Looking at this question, I am thinking to consider the map $R\to M_n(R)$ where $R$ is a ring, sending $r\in R$ to $rI_n\in M_n(R).$ Then this induces a map. $$f:M_n(R)\rightarrow M_n(M_n(R))$$ Then we consider another map $g:M_n(M_n(R))\rightarrow M_{n^2}(R)$ sending, e.g. $$\begin{pmatrix} \begin{pmatrix}1&0\\0&1\end{pmatrix}&\begin{pmatrix}2&1\\3&0\end{pmatrix}\\ \begin{pmatrix} 0&0\\0&0 \end{pmatrix}&\begin{pmatrix} 2&3\\5&2\end{pmatrix} \end{pmatrix}$$ to $$\begin{pmatrix}1&0&2&1\\ 0&1&3&0\\ 0&0&2&3\\ 0&0&5&2\end{pmatrix}.$$
Is it true that $$\det_{M_n(R)}(\det_{M_n(M_n(R))}A)=\det_{M_{n^2}(R)}g(A)$$ for some properly-defined determinant on $M_n(M_n(R))?$
If this is true, then $\det_{M_n(R)}\operatorname{ch}_{A}(B)=\det_{M_n(R)}\circ\det_{M_n(M_n(R))}(f(A)-B\cdot I_{M_n(M_n(R))})=\det_{M_{n^2}}\circ g(f(A)-B\cdot I_{M_{n^2}(R)}),$ which is what OP of the linked question wants to prove.

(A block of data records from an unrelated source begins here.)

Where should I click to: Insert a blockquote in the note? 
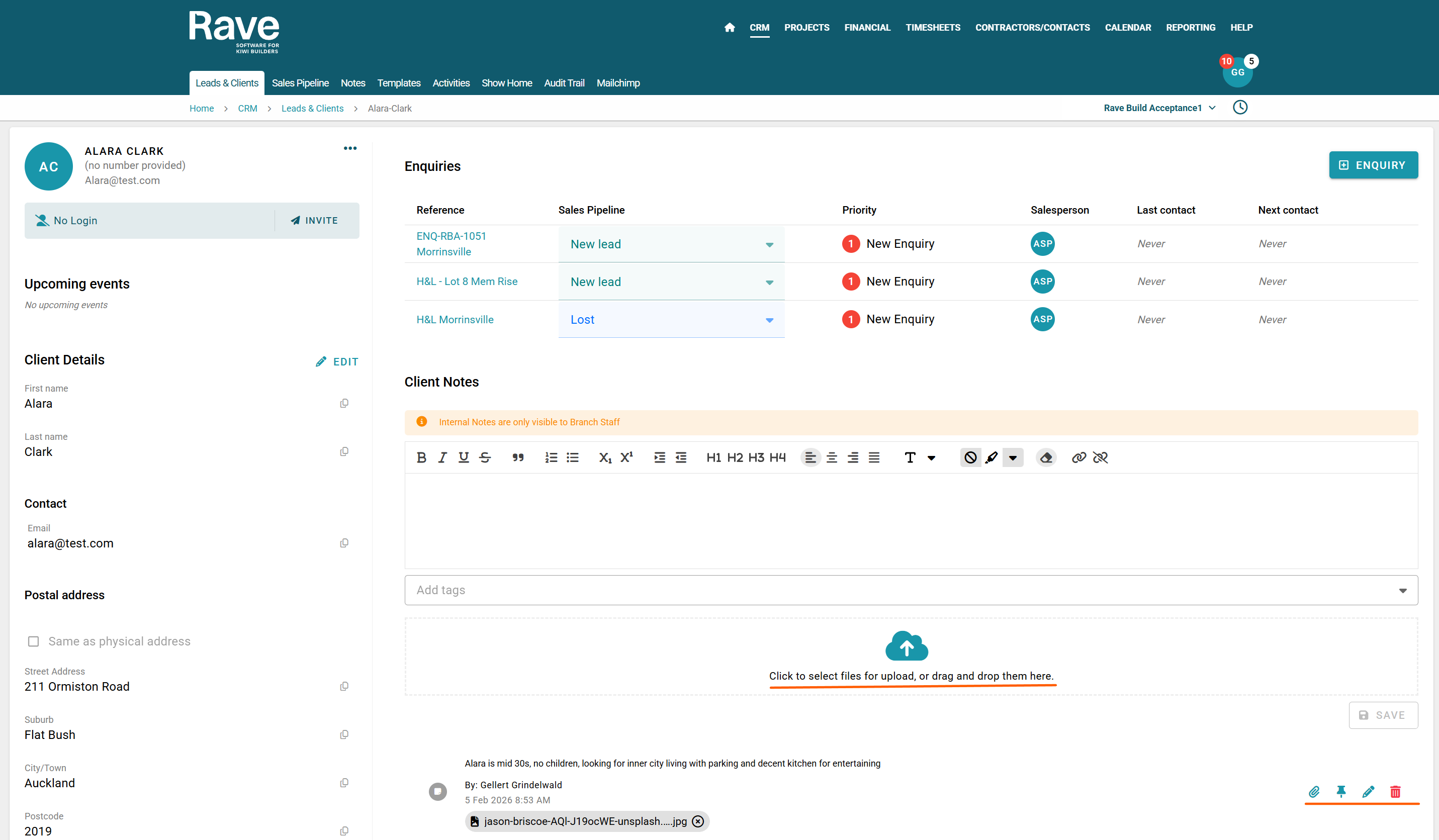tap(517, 457)
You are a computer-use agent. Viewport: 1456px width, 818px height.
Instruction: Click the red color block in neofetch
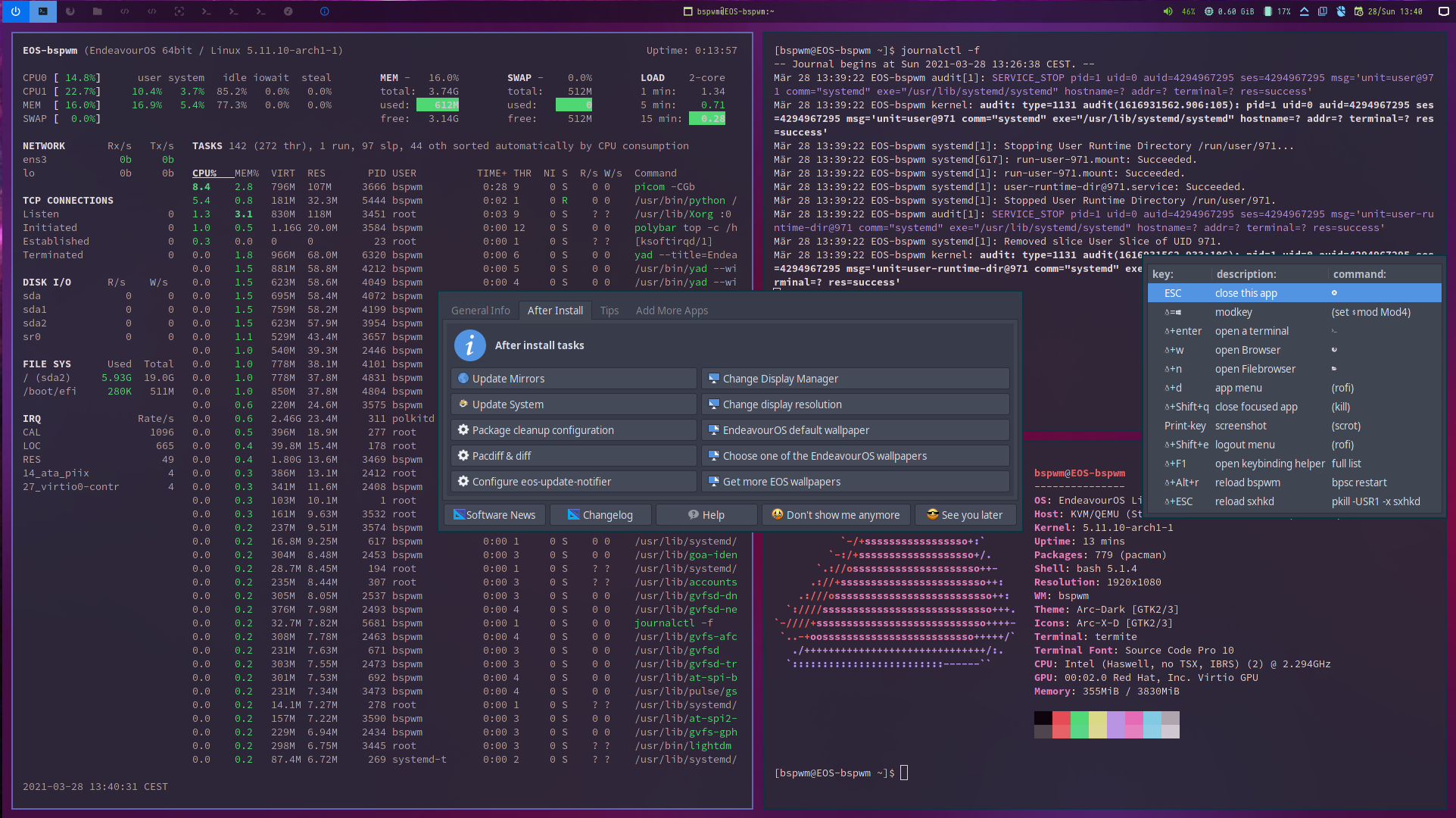(1061, 720)
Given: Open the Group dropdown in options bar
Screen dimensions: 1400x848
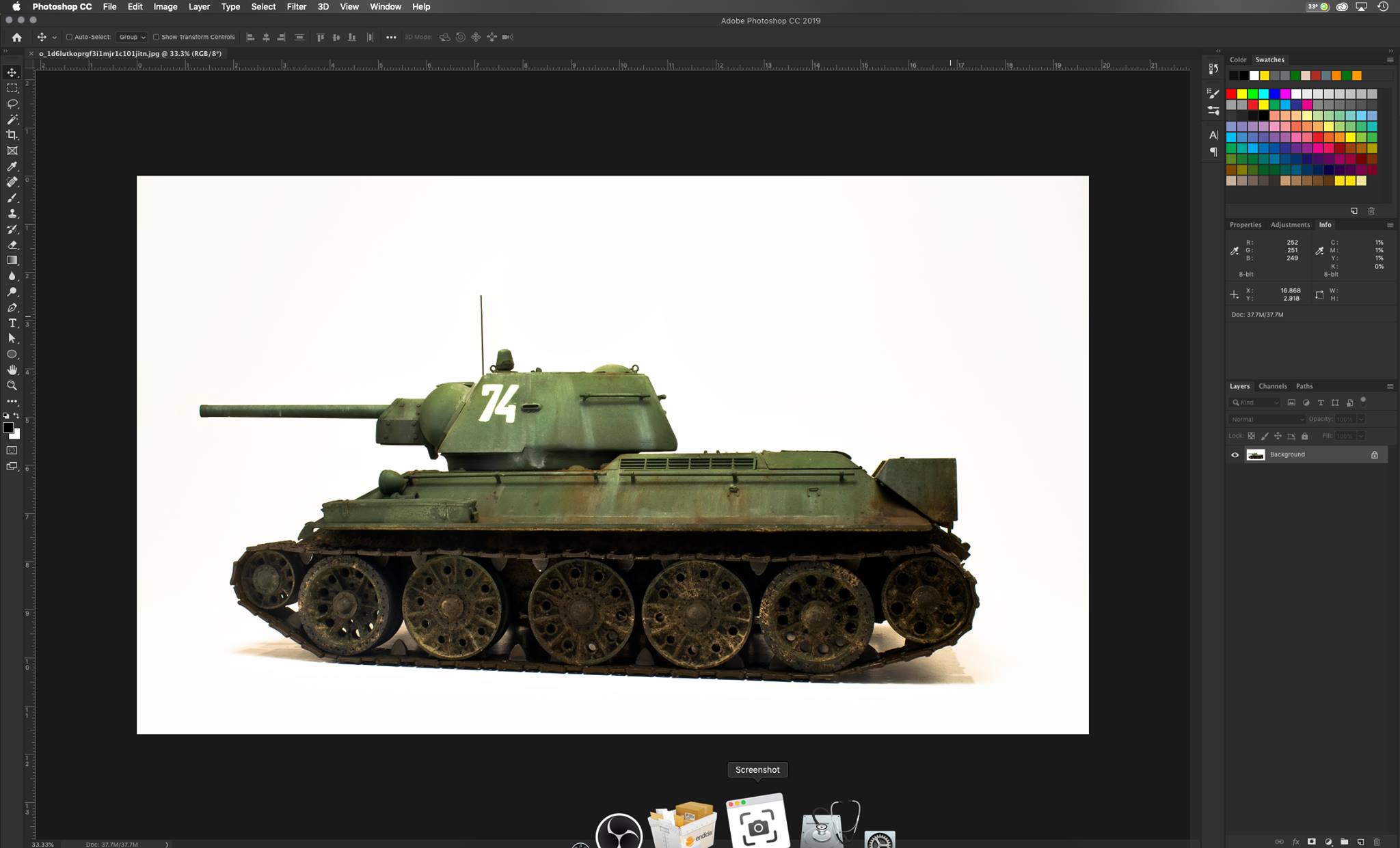Looking at the screenshot, I should 132,37.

Any hint or reference is greatly appreciated, thanks in advance.
P.S. @user1551 pointed out that determinant is defined on commutative rings only and $M_n(R)$ is in general a non-commutative ring. So I am thinking maybe we could use the Dieudonné determinant. In any case, I changed the question accordingly.